I told my daughter at around 10, becuase that’s the moment it actually clicked. She wasn’t diagnosed, I just knew. She was fine, and wanted to know more, so researched it herself.
Thank you - this shines so much light for me and I really appreciate it.
wow- I really needed to hear this today. Thank you. Ive just copied and printed this, it really has made my day.Thank you
Hard to say - as my wife was diagnosed when she was 4 we always knew it was more than likely he was going to be autistic. It was a relief to have the Dr's finally agree with us that he is so we can get him the support he needs.
I was only recently diagnosed this year and have felt a range of relief, confusion, frustration from it. But my wife and I both say we have learnt so much from watching him develop (he's 4) and how it relates back to our own childhoods.
Here's a quick breakdown of why I think I felt what I did/do:
Relief - finally knowing why I couldn't do or was bad at some things (socialising etc)
Confusion - why wasn't it picked up before...
Frustration - Partly as above why it wasn't picked up, but mainly getting other people to accept the diagnosis
For young kids, it's better to help them recognise they have similar traits to other animals. Our hearing and sense perception is closer to a dogs - we can use smell better than most but not as good as a dog, but how magical is that. We can appreciate and learn to balance like cats, we're not as good as a cat, but again, it's a connexion not everyone has. Our senses are more intense, not super powers like superman, but they are pretty cool.

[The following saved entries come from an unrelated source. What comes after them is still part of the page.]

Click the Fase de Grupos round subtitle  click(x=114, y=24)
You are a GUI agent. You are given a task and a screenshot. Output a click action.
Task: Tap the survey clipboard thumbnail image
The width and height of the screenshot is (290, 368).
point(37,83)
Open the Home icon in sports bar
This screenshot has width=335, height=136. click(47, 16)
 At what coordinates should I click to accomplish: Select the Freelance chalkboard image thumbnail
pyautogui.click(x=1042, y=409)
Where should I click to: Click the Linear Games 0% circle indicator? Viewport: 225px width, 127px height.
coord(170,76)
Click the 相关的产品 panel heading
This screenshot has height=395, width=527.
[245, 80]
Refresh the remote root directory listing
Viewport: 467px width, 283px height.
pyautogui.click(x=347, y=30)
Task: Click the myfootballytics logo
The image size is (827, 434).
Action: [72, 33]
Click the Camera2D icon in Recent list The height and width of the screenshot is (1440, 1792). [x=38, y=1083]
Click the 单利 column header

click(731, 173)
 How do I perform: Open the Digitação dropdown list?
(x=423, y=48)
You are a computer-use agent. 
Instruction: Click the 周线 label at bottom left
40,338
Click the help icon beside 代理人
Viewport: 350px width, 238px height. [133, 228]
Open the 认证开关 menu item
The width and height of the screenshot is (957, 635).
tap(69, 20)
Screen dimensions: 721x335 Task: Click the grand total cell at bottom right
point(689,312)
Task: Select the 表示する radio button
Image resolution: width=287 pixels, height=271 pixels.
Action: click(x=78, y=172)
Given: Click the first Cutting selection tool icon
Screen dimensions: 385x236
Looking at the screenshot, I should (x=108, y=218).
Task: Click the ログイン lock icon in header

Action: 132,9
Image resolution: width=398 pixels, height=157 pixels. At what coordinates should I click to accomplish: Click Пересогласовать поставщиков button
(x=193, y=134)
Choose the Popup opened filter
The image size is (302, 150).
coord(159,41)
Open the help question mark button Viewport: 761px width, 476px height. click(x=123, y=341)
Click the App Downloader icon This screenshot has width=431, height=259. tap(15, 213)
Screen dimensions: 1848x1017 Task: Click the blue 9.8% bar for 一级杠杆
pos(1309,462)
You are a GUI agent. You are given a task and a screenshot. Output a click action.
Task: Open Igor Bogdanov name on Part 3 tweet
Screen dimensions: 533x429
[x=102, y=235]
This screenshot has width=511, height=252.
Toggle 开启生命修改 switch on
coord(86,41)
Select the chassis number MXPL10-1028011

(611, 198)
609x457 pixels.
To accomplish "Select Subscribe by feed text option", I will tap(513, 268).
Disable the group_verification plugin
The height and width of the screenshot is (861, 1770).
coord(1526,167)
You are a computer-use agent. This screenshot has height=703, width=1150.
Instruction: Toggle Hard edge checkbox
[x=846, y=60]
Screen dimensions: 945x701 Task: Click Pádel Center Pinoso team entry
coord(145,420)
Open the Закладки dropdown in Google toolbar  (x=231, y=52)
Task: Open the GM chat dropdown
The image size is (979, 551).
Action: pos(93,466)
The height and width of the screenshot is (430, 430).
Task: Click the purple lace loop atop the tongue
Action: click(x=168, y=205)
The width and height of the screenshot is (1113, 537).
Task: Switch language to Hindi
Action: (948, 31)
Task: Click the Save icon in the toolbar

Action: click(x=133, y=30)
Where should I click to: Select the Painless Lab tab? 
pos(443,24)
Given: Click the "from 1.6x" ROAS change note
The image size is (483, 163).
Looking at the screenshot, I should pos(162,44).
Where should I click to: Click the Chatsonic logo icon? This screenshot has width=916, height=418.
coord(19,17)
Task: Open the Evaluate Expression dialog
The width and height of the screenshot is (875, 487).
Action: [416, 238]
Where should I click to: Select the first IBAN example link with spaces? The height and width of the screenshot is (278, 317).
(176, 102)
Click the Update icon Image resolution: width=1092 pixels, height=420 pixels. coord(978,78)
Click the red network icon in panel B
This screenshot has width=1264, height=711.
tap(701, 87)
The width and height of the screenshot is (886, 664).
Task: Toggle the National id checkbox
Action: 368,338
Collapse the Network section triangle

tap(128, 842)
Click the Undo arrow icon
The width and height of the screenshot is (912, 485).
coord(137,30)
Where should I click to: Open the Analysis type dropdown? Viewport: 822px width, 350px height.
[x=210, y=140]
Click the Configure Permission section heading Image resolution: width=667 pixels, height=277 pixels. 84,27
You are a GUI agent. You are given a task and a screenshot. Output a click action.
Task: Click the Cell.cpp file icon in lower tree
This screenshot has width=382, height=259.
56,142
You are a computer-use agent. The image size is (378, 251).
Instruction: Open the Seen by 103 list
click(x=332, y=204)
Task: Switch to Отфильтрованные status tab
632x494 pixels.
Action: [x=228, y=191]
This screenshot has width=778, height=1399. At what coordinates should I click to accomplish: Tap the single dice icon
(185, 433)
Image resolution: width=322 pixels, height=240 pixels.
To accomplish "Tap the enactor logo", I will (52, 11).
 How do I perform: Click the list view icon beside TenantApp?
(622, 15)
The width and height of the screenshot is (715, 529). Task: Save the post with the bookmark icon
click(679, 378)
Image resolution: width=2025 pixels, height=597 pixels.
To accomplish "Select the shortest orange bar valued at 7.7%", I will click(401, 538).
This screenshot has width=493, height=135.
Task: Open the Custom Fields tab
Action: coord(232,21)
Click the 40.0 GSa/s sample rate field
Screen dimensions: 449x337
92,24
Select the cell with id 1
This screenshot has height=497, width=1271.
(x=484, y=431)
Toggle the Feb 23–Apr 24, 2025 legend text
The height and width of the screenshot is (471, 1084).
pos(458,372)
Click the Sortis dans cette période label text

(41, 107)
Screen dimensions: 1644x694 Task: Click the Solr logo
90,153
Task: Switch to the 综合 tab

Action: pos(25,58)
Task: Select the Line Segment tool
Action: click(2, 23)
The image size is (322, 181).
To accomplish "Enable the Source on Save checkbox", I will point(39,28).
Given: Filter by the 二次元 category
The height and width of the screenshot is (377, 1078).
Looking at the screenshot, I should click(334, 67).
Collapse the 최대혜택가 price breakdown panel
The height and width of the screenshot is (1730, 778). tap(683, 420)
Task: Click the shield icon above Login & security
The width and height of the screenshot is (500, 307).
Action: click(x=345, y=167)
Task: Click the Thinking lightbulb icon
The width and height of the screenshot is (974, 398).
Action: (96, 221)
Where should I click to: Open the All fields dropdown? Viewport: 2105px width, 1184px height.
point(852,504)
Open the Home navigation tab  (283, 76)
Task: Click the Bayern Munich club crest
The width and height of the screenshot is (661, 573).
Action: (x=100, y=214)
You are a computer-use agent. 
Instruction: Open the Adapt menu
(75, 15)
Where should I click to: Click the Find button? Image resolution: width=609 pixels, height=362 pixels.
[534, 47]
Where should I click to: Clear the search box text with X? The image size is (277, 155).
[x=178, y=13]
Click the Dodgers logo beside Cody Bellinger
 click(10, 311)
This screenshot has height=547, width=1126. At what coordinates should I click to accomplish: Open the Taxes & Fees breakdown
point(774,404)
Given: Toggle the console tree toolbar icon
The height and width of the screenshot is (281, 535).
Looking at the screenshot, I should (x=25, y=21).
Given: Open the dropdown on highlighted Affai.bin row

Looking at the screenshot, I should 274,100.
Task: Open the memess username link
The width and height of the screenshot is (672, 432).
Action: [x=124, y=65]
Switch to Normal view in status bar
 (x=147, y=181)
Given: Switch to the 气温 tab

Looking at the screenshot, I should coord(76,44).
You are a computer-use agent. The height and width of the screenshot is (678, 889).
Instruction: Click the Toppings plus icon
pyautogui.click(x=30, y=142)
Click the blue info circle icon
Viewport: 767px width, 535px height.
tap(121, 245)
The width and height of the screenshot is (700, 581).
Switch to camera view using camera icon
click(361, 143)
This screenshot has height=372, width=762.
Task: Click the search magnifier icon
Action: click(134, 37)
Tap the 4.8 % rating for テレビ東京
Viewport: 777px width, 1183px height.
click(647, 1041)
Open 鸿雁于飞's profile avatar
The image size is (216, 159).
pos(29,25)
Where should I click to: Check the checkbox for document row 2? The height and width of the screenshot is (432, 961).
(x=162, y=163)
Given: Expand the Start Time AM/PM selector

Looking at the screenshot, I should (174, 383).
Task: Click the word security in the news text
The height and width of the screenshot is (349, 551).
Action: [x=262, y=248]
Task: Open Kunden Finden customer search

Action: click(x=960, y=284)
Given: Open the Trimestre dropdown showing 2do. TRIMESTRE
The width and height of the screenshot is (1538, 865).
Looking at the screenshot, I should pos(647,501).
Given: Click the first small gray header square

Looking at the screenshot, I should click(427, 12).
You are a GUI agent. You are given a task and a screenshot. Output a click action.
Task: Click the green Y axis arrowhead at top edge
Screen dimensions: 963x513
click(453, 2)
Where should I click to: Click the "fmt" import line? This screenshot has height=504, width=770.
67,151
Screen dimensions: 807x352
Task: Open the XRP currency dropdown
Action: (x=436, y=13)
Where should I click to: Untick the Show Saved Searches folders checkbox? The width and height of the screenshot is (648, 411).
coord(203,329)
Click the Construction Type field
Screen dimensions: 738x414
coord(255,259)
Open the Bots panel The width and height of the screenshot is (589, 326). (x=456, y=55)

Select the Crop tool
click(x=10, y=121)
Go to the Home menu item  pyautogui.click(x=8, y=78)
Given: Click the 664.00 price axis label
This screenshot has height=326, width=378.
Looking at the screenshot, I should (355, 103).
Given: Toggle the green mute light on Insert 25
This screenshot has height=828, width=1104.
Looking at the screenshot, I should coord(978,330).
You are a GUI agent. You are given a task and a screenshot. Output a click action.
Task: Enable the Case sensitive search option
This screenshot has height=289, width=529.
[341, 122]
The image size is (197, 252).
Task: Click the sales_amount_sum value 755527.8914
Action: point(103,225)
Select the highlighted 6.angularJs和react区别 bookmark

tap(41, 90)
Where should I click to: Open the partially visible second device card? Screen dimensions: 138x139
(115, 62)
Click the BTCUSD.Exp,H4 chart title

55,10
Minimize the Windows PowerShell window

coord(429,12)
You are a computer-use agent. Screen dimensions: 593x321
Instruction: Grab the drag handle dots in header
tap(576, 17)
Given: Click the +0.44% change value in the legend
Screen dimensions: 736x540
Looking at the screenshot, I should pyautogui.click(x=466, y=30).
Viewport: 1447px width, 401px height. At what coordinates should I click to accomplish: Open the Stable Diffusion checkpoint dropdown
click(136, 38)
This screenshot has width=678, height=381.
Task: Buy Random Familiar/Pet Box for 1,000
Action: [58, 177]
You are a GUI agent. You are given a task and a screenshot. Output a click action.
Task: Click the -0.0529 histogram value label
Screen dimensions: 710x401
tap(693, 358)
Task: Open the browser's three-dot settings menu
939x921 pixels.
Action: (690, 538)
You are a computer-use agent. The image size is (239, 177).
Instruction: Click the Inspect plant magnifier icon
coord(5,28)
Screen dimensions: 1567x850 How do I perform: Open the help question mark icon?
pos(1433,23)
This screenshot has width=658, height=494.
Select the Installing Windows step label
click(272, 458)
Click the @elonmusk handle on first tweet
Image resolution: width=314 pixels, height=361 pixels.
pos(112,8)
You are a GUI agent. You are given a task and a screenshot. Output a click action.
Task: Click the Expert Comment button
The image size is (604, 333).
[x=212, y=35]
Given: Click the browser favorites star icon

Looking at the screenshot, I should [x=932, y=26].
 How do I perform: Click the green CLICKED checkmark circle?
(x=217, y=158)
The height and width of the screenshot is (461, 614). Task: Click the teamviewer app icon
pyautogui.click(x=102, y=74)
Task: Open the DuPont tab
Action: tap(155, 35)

A philosopher I like to read refers to our Human design as the Analytic design. The Autistic Analytic. A thing to be encouraged. We might be the technicians back stage while the NeuroTypcial design is better skilled for being on stage.
When I think about key factors, I come down to intense sensory impact for lack of filtering, so it's always important to mind what I'm exposed to. This lack of filtering means I can be specialised with it in ways not everyone can (cheesemaking or risk management or botany). 2nd, I might have a wild imagination, be able to think in unique ways not everyone can. This imagination should be encouraged and nourished. It's important to find other representatives of thinkers and key humans with excellent imaginations. But also realise the mind can get out of control when excited which can turn to anxiety, like a power overload. So minding that it can be good to indulge in stories near bedtime. And last our laser beam focus... all kinds of analogies go along with this. If you help give this room to flourish, that focus can be a source of grounding and learning.
I never really loved it when my mother called me unique or special. It felt isolating. Humans are made fro relationship if even just a few. In order to really understand ourselves we need to feel understood and connected. There is something interesting about the Autistic experience in always feeling too much an individual and desiring to be connected. The opposite can be said about Non-Autistics and the desire to feel unique and not just another number in the collective. There's a lot of psychology behind this, but this is the basic conclusion.
Autistic females usually get diagnosed at a later age, I've listened to many of them and they felt relief when they found out they are autistic. They said finding out they are autistic finally made everything in their life start to make sense, they couldn't understand their difficulties beforehand.
I've seen a father say the therapist told him to let his son come to it in his own time, using his own words, at this point the father was using "different" instead of "Autism".
Thank you for this, I use phrases like this to him a lot. Can I ask you this, how did it feel when you understood it? Relief? I always wonder how he will feel.
Thanks again
We tell our son that he is different like mummy & daddy (we are both diagnosed) and that it's not a bad thing, everybody is different.
I think it's easier to keep it simple with them, they don't need to know what lies ahead for them in life. Just reassure that you will be there to help.